ScrambleTests icon indicating copy to clipboard operation
ScrambleTests copied to clipboard

Running compostionality tests on InferSent embedding on SNLI

Evaluating compositionality in sentence embeddings

Codebase for Dasgupta et al. 2018, https://arxiv.org/abs/1802.04302

An updated version of this work is Dasgupta, Ishita, et al. "Analyzing machine-learned representations: A natural language case study." arXiv preprint arXiv:1909.05885 (2019). Linked here: https://arxiv.org/abs/1909.05885

Code to generate Compositional dataset based on comparisons, SNLI data analysis and scripts for augmented training is in the training-experiments branch.

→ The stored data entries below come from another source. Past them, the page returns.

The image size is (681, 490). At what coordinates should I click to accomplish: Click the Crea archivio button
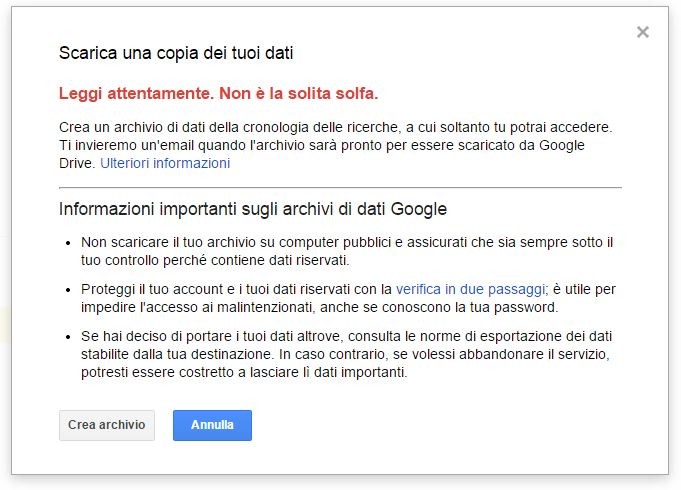106,425
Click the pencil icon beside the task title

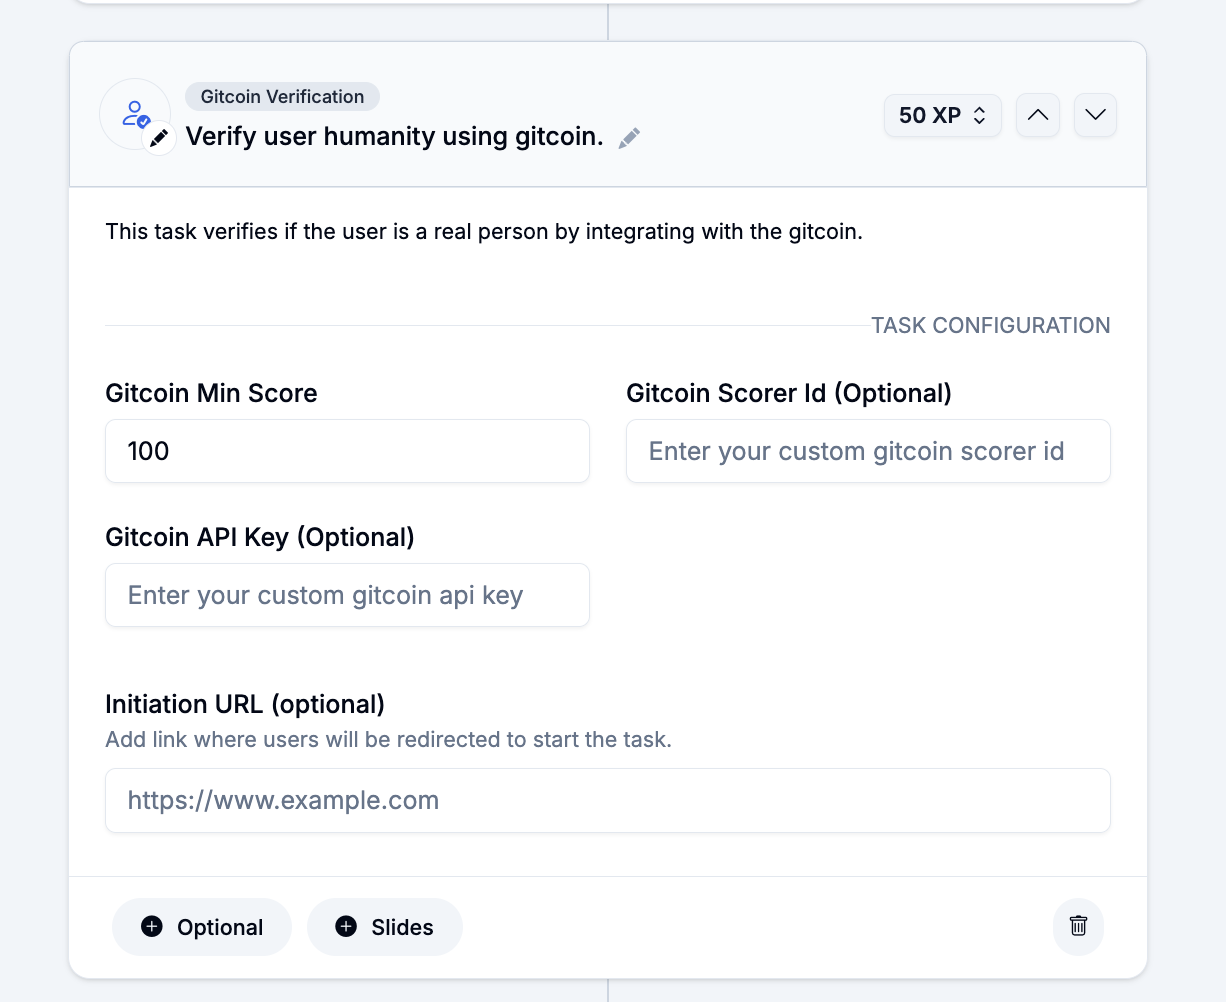[629, 138]
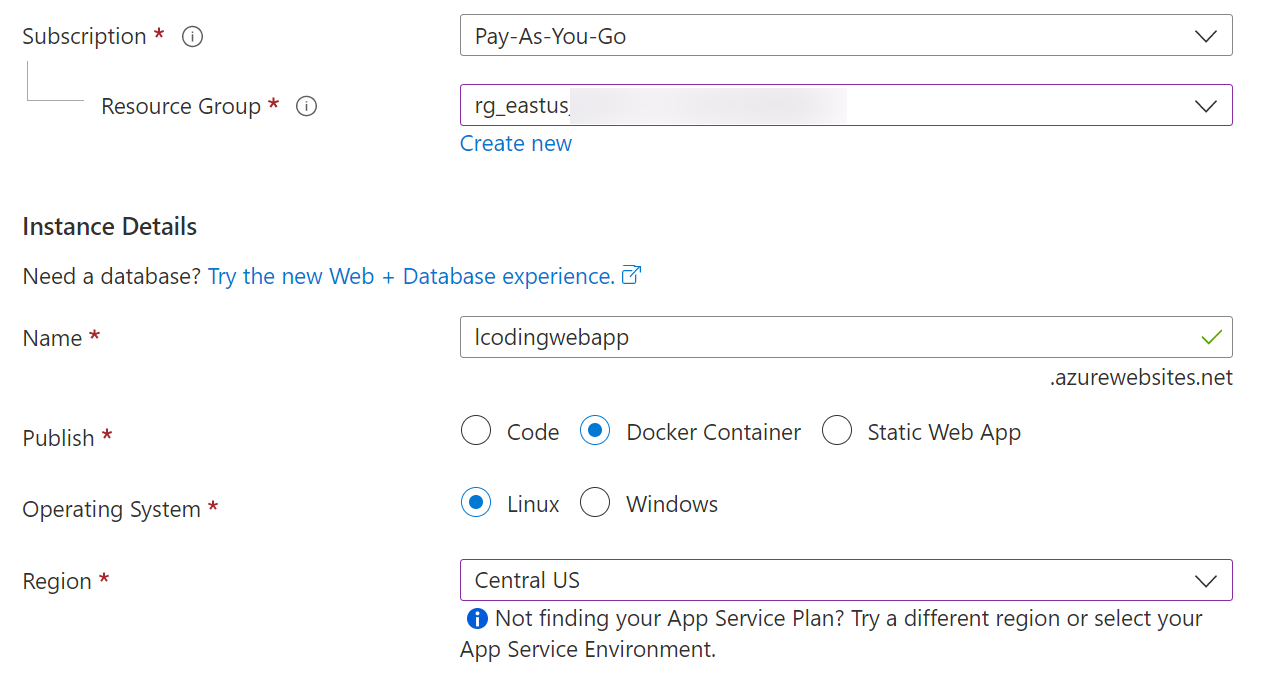Screen dimensions: 1266x682
Task: Select Docker Container publish option
Action: [595, 432]
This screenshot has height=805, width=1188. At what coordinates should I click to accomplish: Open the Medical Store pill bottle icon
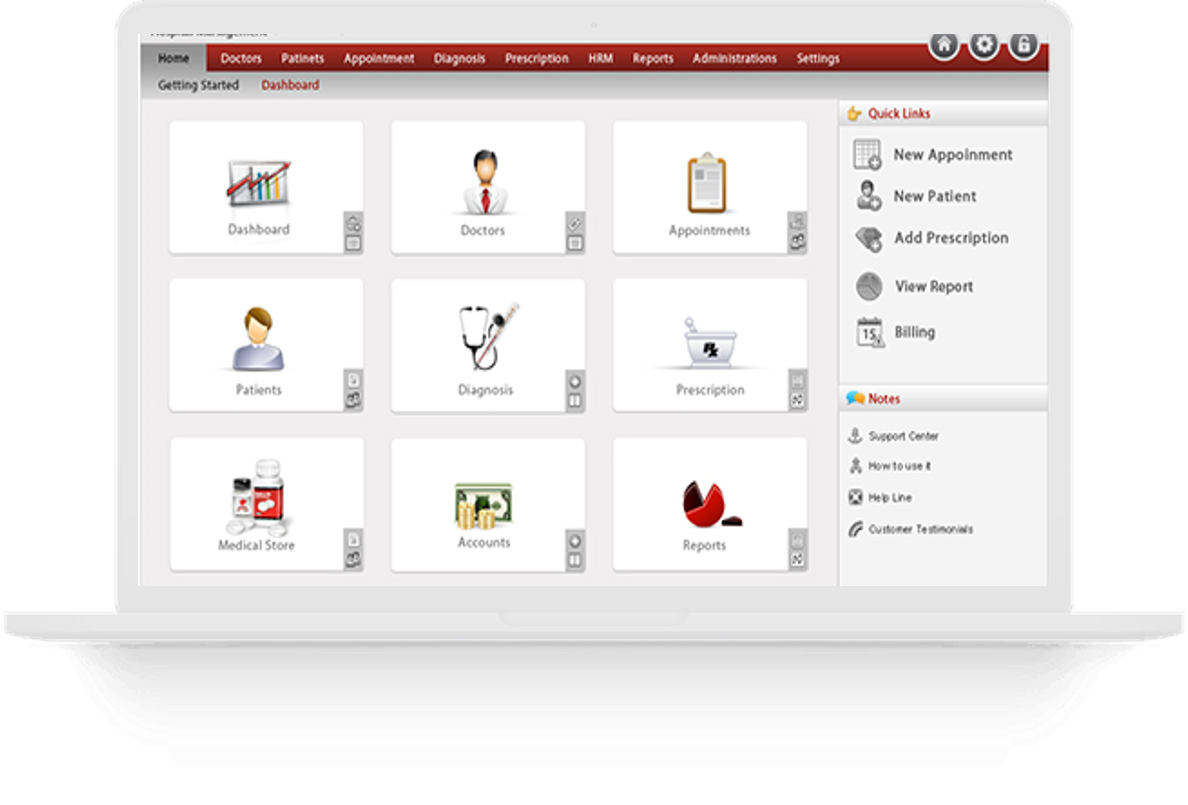point(257,498)
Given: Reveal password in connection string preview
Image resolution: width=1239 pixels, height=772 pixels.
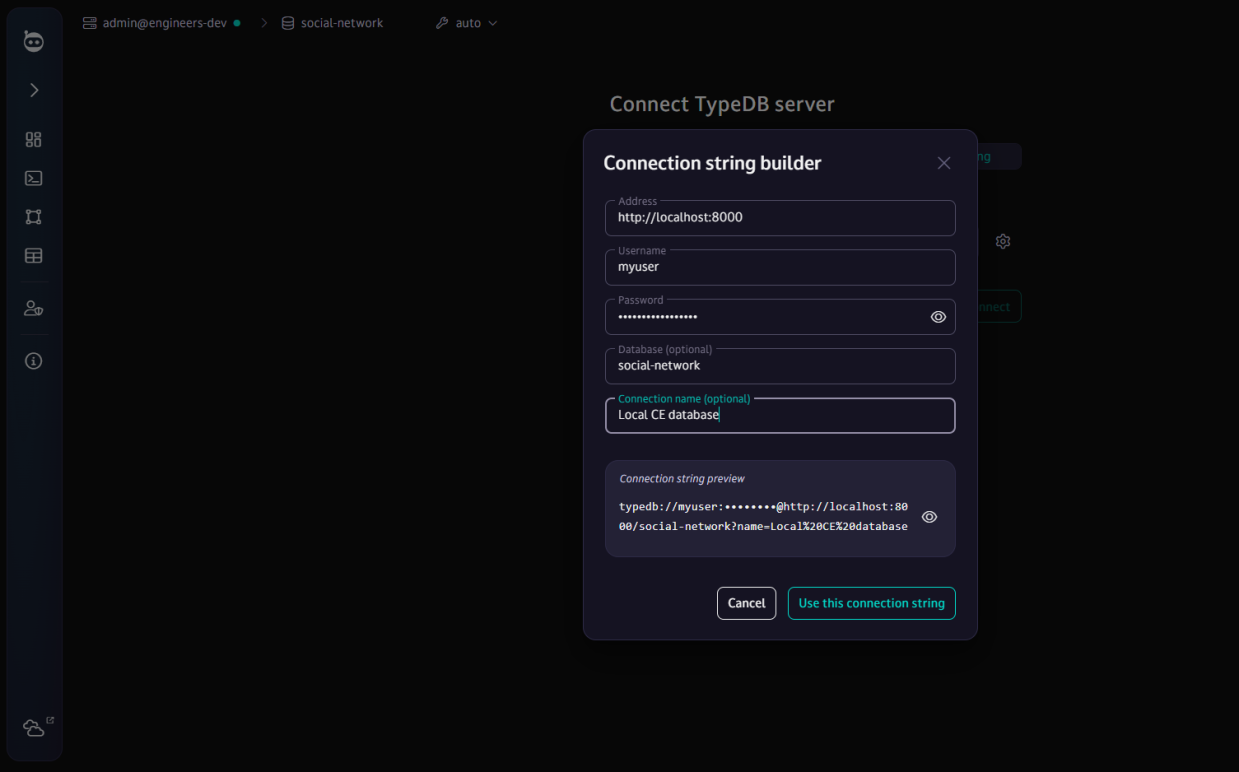Looking at the screenshot, I should coord(929,517).
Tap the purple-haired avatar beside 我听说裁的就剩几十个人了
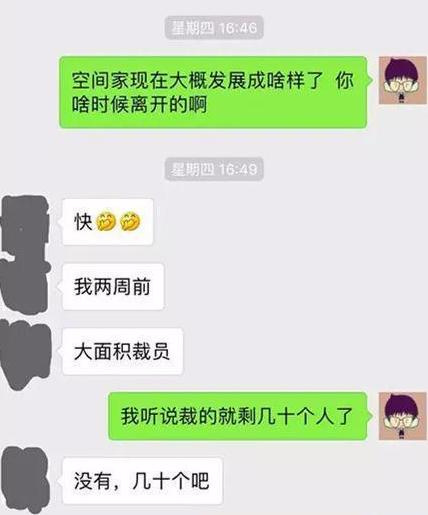 tap(403, 416)
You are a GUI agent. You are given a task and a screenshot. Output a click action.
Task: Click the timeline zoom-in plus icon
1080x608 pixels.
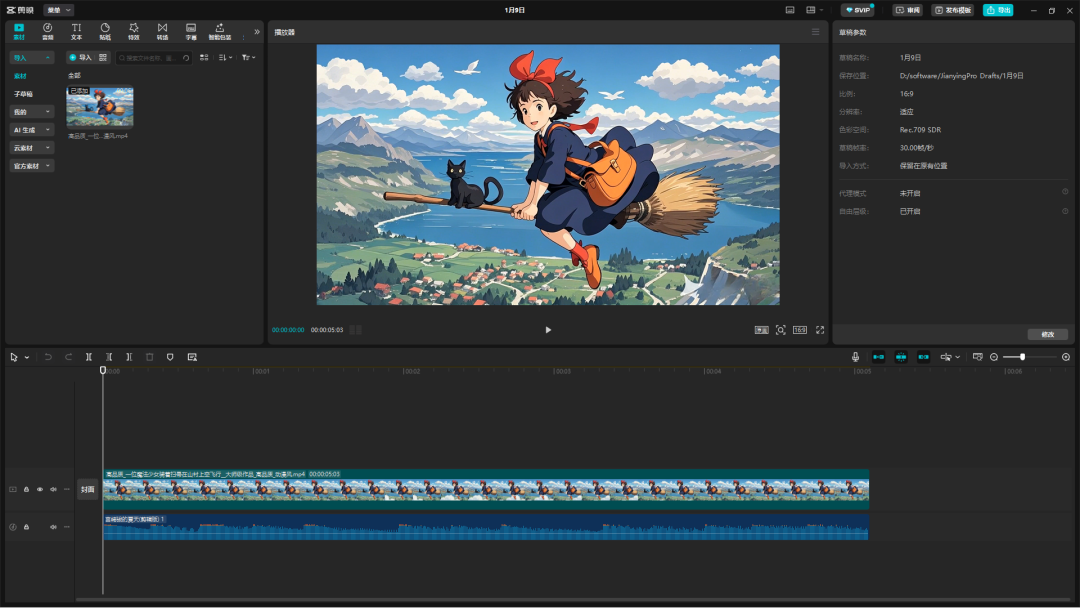click(x=1066, y=357)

Dataset used in the paper is here: https://github.com/ishita-dg/ScrambleTests/tree/training-experiment/testData/new

Code in main branch generates a smaller but more general dataset, sets up classifiers, downloads and tokenizes data.

Instructions

Getting data

In the Downloads folder, run: ./get_data.bash Requires 7za to unzip downloaded files, download and install from https://sourceforge.net/projects/p7zip/files/p7zip/ Path to sed tokenizer might need to be adjusted.

Run-through with toy

Run: python main.py, with toy = True. This should run through training the classifier and test code on toy data sets (provided).

Setting it False will run the true classifier and take a long time, and very high memory (~150+ GB) for InferSent embeddings.

GPU for classifier training

Set useCudaReg = True in main.py

Analysing tests

The logistic regression models (in ./models/) as well as their outputs on the true scramble-test results (in ./regout/) are provided. So you can run the analysis script directly.

In AnalyseTests.ipynb, setting Scram = True runs tests for Scramble test data, Scram = False runs it for te SNLI test and/or dev sets. Produces the plots (inline as well as in ./figures/), and displays high-margin BOW misclassifications (inline).